He smiled back. “No,” he said, “the salary’s fine.” (It was. It wouldn’t have been to Mr. Irvine, of course, nor to Malcolm, but it was more money than he had ever dreamed he would have, and every two weeks it arrived, a relentless accumulation of numbers.) “I’m just saving up for a down payment.” He saw Malcolm’s face swivel toward him, and he reminded himself to tell Willem the particular lie he had told Malcolm’s father before Malcolm told Willem himself.

“Oh, well, good for you,” said Mr. Irvine. This was a goal he could understand. “And as it happens, I know just the person.”

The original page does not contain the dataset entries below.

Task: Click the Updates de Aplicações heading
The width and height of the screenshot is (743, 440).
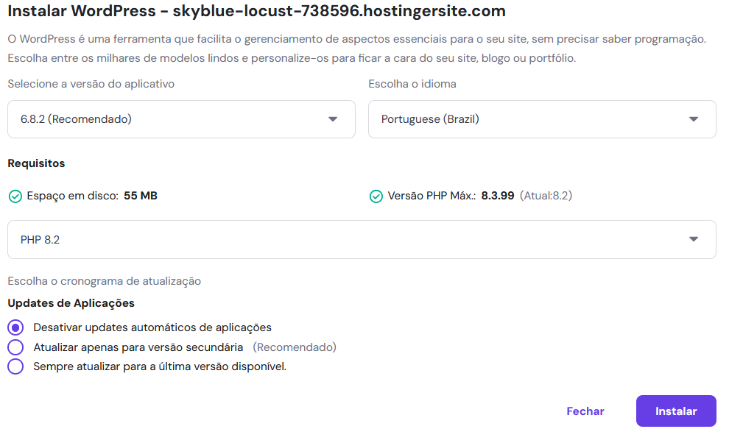Action: (x=71, y=303)
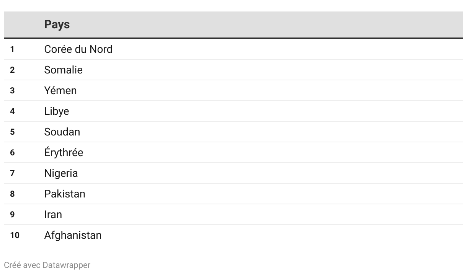Select the Iran row
467x274 pixels.
click(234, 214)
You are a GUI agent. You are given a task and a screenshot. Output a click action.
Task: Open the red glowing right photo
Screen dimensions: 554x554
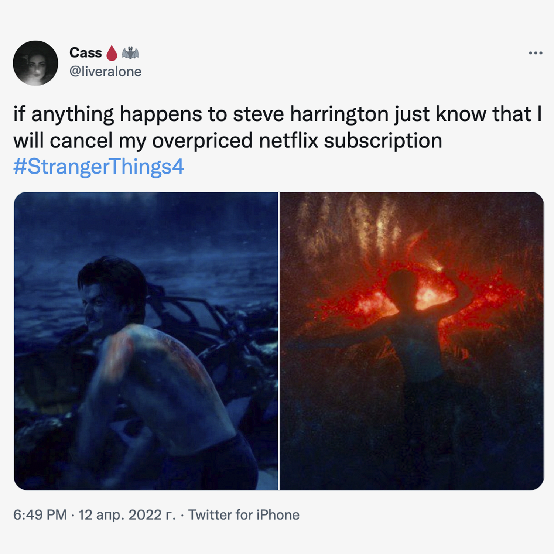click(x=411, y=341)
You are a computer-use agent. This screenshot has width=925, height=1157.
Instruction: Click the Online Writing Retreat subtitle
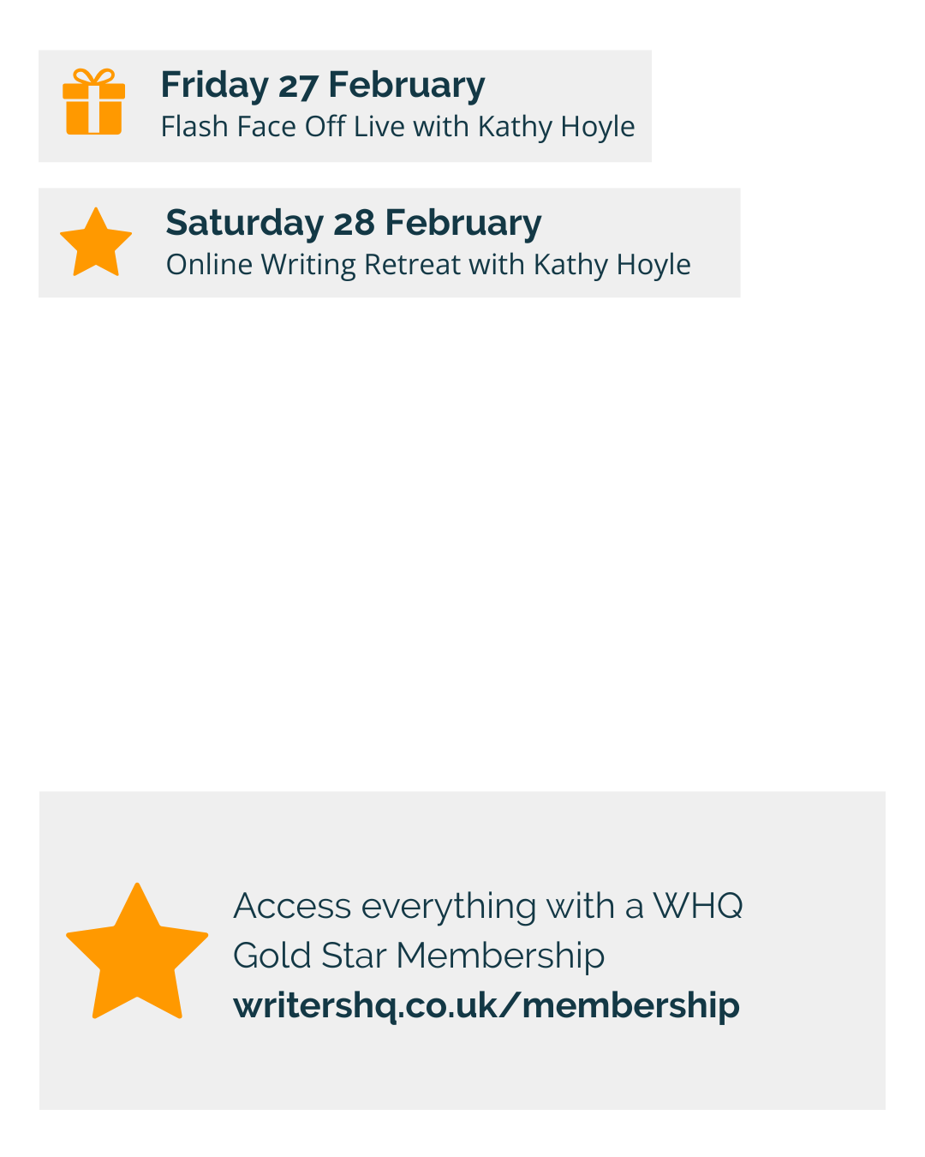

That person was Howard Baker, who had hired him after interviewing him for fifteen distracted minutes to tutor his son in Latin, math, German, and piano. (He wondered why Mr. Baker wasn’t hiring professionals for each subject—he could have afforded it—but didn’t ask.) He felt sorry for Felix, who was small and unappealing, and who had a habit of scratching the inside of one narrow nostril, his index finger tunneling upward until he remembered himself and quickly retracted it, rubbing it on the side of his jeans. Eight months later, it was still unclear to him just how capable Felix was. He wasn’t stupid, but he suffered from a lack of passion, as if, at twelve, he had already become resigned to the fact that life would be a disappointment, and he a disappointment to the people in it. He was always waiting, on time and with his assignments completed, every Saturday at one p.m., and he obediently answered every question—his answers always ending in an anxious, querying upper register, as if every one, even the simplest (“
Salve, Felix, quid agis
?” “Um … 
bene
?”), were a desperate guess—but he
never had any questions of his own, and when he asked Felix if there was any subject in particular he might want to try discussing in either language, Felix would shrug and mumble, his finger drifting toward his nose. He always had the impression, when waving goodbye to Felix at the end of the afternoon—Felix listlessly raising his own hand before slouching back into the recesses of the entryway—that he never left the house, never went out, never had friends over. Poor Felix: his very name was a taunt.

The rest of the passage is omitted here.